MGM Resorts has made inroads into the New York City area market, with the purchase of the Empire City Casino and Yonkers Raceway for $850 million.
The global giant will pay total consideration of approximately $850 million, subject to customary working capital and other adjustments, including the refinancing of Empire City’s outstanding debt, which is expected to be approximately $245 million at the time of closing.
MGM also expects that approximately $260 million of the remaining consideration will be in the form of MGM Resorts common stock. There is also an agreement for MGM to pay additional consideration of $50 million if Empire City is awarded a licence for live table games on or prior to 31st December 2022 and MGM Resorts accepts such license by 31st December 2024.

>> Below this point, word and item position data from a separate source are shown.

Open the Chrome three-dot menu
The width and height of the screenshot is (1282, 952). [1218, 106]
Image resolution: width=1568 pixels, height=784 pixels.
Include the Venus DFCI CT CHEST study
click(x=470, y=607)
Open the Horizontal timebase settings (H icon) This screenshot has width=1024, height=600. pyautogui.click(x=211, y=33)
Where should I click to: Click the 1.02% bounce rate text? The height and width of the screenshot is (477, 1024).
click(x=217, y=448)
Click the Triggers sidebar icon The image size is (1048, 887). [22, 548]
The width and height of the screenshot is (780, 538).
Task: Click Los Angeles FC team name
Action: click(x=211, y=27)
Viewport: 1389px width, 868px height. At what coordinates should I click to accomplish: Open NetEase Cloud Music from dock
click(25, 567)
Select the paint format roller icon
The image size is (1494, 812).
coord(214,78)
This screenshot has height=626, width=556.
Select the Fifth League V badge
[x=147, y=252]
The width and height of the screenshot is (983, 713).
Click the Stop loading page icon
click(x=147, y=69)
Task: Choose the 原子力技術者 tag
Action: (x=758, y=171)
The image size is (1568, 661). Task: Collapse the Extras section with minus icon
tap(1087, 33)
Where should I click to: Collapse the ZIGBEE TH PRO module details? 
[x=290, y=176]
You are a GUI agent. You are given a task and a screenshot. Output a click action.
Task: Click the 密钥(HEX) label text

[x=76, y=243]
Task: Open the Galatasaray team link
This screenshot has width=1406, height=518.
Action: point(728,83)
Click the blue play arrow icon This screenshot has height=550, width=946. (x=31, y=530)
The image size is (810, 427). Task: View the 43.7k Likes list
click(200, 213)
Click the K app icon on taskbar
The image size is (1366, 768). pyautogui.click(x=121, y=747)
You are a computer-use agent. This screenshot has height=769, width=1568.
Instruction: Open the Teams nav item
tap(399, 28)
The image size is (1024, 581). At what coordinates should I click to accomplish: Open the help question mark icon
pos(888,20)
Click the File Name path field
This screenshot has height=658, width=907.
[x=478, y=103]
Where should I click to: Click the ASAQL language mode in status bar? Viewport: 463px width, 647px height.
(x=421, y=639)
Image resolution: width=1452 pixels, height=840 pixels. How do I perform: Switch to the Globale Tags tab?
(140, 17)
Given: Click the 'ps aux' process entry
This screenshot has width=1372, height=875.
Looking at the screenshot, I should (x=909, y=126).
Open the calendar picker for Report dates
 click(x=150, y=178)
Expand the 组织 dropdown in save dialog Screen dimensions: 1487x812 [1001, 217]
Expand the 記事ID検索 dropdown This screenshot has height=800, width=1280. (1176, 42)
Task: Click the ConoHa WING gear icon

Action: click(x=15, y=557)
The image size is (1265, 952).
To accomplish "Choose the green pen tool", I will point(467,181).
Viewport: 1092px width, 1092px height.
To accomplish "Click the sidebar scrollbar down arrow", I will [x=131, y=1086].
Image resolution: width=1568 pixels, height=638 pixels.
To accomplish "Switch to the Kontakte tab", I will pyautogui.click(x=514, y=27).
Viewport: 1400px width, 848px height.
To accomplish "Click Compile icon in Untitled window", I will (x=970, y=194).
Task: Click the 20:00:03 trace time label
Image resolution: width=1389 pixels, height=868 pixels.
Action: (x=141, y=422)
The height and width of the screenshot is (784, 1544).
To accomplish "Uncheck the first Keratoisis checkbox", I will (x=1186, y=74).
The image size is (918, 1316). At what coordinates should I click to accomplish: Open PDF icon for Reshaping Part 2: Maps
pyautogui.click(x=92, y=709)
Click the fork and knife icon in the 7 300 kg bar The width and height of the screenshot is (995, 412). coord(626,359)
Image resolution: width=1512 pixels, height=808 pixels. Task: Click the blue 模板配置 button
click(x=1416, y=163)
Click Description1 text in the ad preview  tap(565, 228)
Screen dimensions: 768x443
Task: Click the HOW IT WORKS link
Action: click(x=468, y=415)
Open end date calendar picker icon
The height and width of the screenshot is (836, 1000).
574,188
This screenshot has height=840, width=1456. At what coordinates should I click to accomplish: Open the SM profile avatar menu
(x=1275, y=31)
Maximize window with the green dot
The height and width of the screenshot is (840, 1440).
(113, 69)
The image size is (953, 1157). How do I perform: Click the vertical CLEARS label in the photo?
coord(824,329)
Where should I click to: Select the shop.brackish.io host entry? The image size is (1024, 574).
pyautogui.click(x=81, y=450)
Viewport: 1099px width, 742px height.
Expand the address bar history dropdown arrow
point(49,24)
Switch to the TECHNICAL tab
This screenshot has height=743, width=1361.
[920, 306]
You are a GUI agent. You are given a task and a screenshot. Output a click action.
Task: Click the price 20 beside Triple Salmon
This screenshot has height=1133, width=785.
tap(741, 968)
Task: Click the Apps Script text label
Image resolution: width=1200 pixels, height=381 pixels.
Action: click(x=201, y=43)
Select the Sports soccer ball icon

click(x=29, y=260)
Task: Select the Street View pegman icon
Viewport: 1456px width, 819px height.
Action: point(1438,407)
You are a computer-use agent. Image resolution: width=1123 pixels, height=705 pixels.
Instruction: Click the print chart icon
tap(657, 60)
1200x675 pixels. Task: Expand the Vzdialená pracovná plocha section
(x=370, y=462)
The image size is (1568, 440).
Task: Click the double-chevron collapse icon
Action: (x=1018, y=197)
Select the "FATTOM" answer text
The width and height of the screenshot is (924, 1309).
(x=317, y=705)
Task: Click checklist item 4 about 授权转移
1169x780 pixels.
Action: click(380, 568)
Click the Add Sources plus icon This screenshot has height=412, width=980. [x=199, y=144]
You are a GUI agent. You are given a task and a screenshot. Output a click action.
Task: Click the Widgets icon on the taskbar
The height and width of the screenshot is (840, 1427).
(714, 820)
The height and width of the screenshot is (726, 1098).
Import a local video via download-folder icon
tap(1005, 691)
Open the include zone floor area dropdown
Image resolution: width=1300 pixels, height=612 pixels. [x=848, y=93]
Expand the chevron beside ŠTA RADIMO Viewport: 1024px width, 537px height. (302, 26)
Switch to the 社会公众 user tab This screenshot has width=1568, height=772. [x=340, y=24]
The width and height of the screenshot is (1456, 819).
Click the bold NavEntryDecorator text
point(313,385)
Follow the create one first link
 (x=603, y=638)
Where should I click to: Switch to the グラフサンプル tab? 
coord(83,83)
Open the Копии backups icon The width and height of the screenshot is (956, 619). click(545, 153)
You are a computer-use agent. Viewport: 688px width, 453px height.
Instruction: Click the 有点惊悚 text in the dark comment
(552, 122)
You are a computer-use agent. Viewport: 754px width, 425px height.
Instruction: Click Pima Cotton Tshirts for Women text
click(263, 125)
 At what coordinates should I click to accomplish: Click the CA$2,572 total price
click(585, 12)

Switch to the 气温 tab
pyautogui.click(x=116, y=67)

“We are excited to announce the addition of Empire City to the MGM Resorts portfolio,” said Jim Murren, Chairman and CEO of MGM Resorts International. “This acquisition represents an excellent opportunity to further solidify our presence on the East Coast, and in particular, expand our reach into the high-density New York City region. We believe this transaction enhances our free cash flow profile and presents attractive future opportunities for the Company, and we look forward to welcoming the Empire City team and guests to the MGM Resorts family.”
“With Empire City’s approximately 40% share of gross gaming revenues in the market, we believe there are significant opportunities for MGM Resorts to further drive growth,” said Dan D’Arrigo, Executive Vice President and Chief Financial Officer of MGM Resorts International. “We believe the transaction will be value-accretive within its first year of closing, with incremental revenue synergies expected to support growth in 2020 and beyond.”
D’Arrigo added: “Following the sale of the developed real property to MGP, the net purchase price to MGM Resorts of approximately $225 million represents a multiple of less than 6 times Adjusted EBITDA, inclusive of expected operational synergies and identified revenue growth opportunities.”